Perhaps I have misunderstood your argument, but I think you're saying that (1, 2) don't matter because lots of people already care about climate change, so EA doesn't need to influence more people to work on climate change. I would argue that regardless of how many people already care about climate change, EA should seek to communicate accurately about the impact and importance of work on different cause areas.

My guess is that people should probably say what they believe, which for many EAs (including me) is that climate change work is both far less impactful and far less neglected than other priority cause areas, and that many people interested in having an impact can do far more good elsewhere.
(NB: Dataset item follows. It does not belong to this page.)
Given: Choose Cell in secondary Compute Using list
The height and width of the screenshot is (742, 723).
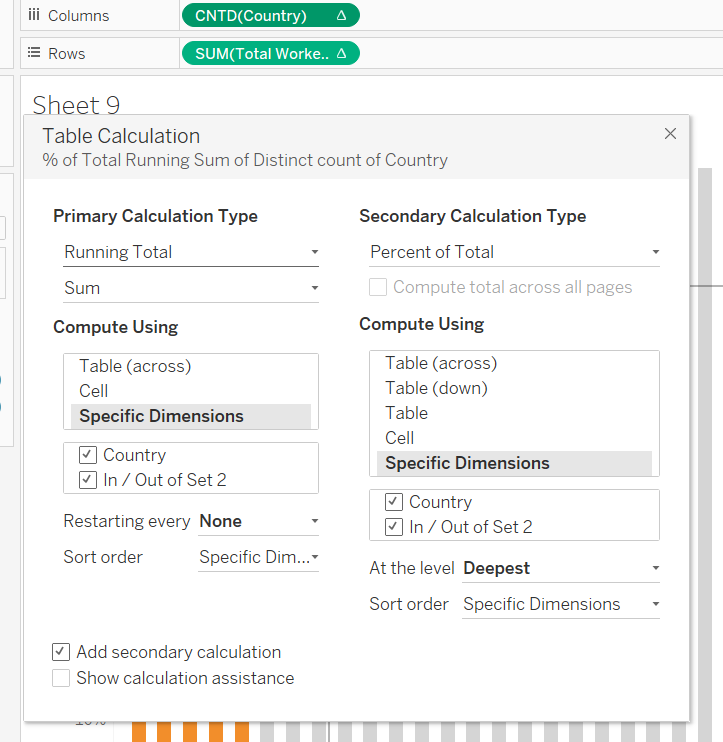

Rather than "many EAs", I would say "some EAs" believe that climate change work is both far less impactful and far less neglected than other priority cause areas.
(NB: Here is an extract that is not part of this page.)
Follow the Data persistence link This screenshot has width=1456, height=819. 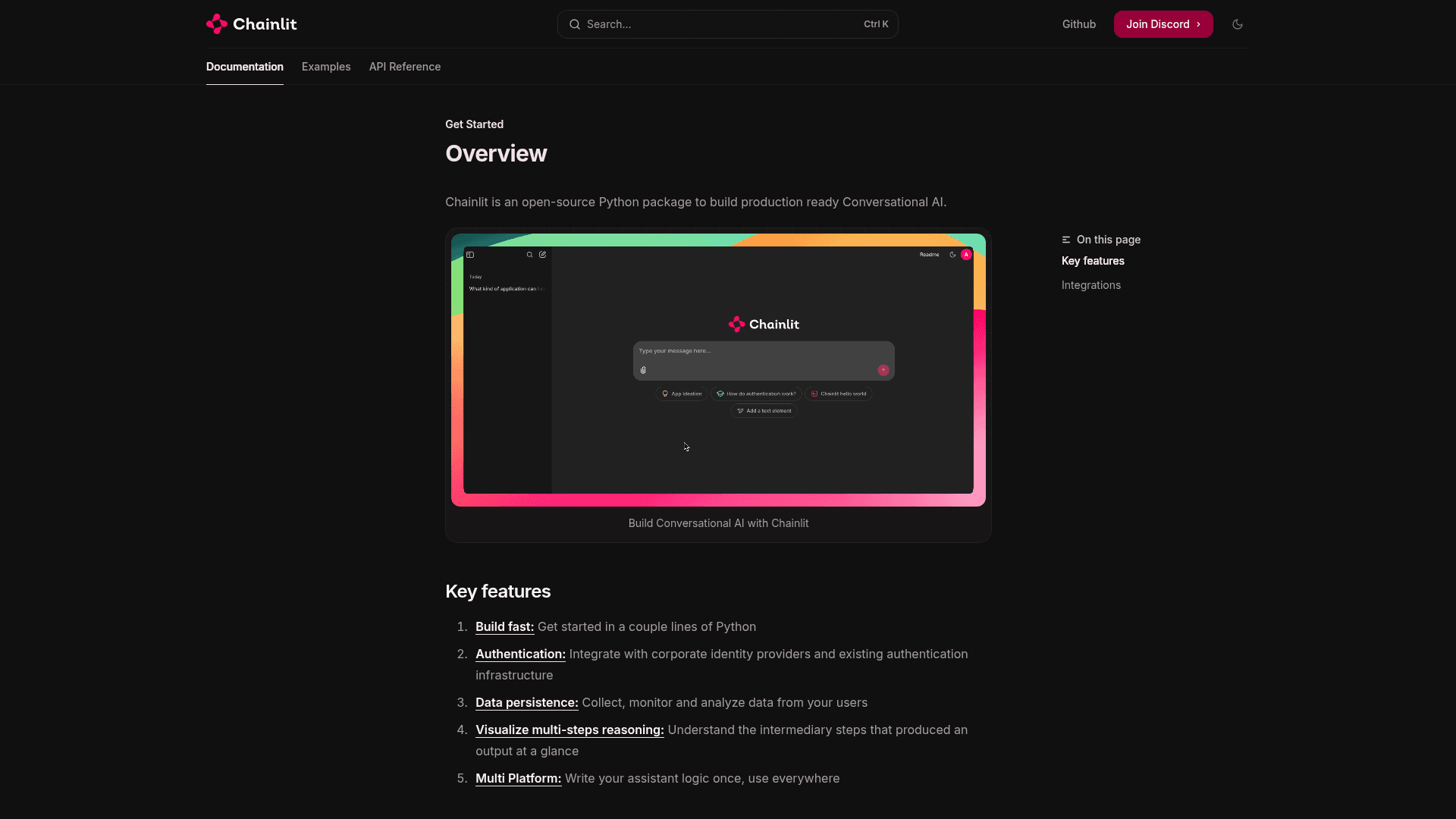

I am not one of those people. I am currently in the process of shifting my career to work on climate change. Effective Altruism is a Big Tent.
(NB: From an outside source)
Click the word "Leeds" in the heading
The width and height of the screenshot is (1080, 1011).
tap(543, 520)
That's a fair point. As per the facebook event description, I was originally asked to discuss two posts:

I ended up proposing that I could write a new post, this post. The event was created with a title of "Is climate change neglected within EA?" and I originally intended to give this post the same title. However, I realized that I really wanted to argue a particular side of this question and so I posted this article under a more appropriate title.

You are correct to call out that I haven't actually offered a balanced argument. Climate change is not ignored by EA. As is clear in Appendix A, there have been quite a few posts about climate change in recent years. The purpose of this post was to draw out some particular trends about how I see climate change being discussed by EA.

Thanks for your comments and for linking to that podcast.

And while you may be right that it's a bit naive to just count all climate-related funding in the world when considering the neglectedness of this issue, I suspect that even if you just considered "useful" climate funding, e.g. advocacy for carbon taxes or funding for clean energy, the total would still dwarf the funding for some of the other major risks.

In my post I am arguing for an output metric rather than an input metric. In my opinion, climate change will stop being a neglected topic when we actually manage to start flattening the emissions curve. Until that actually happens, humanity is on course for a much darker future. Do you disagree? Are you arguing that it is better to focus on an input metric (level of funding) and use that to determine whether an area has "enough" attention?

Thanks for your feedback.

Framing climate change as the default problem, and working on other cause areas as defecting from the co-ordination needed to solve it, impedes the essential work of cause-impartial prioritisation that is fundamental to doing good in a world like ours.

I think it's worth emphasizing that the title of this post is "Climate Change Is Neglected By EA", rather than "Climate Change Is Ignored By EA", or "Climate Change Is the Single Most Important Cause Above All Others". I am strongly in favor of cause-impartial prioritisation.

In "Updated Climate Change Problem Profile" I argued that Climate Change should receive an overall score of 24 rather than 20. That's a fairly modest increase.

This post itself argues that EA is losing potential members by not focusing on climate change. But this claim is in direct tension with claims that climate change is neglected. If there are droves of potential EAs who only want to talk about climate change, then there are droves of new people eager to contribute to the climate change movement. The same can hardly be said for AI safety, wild animal welfare, or (until this year, perhaps) pandemic prevention.

I don't agree with this "direct tension". I'm arguing that (A) Climate Change really is more important than EA often makes it out to be, and that (B) EA would benefit from engaging with people about climate change from an EA perspective. Perhaps as part of this engagement you can encourage them to also consider other causes. However, starting out from an EA position which downplays climate change is both factually wrong and alienating to potential EA community members.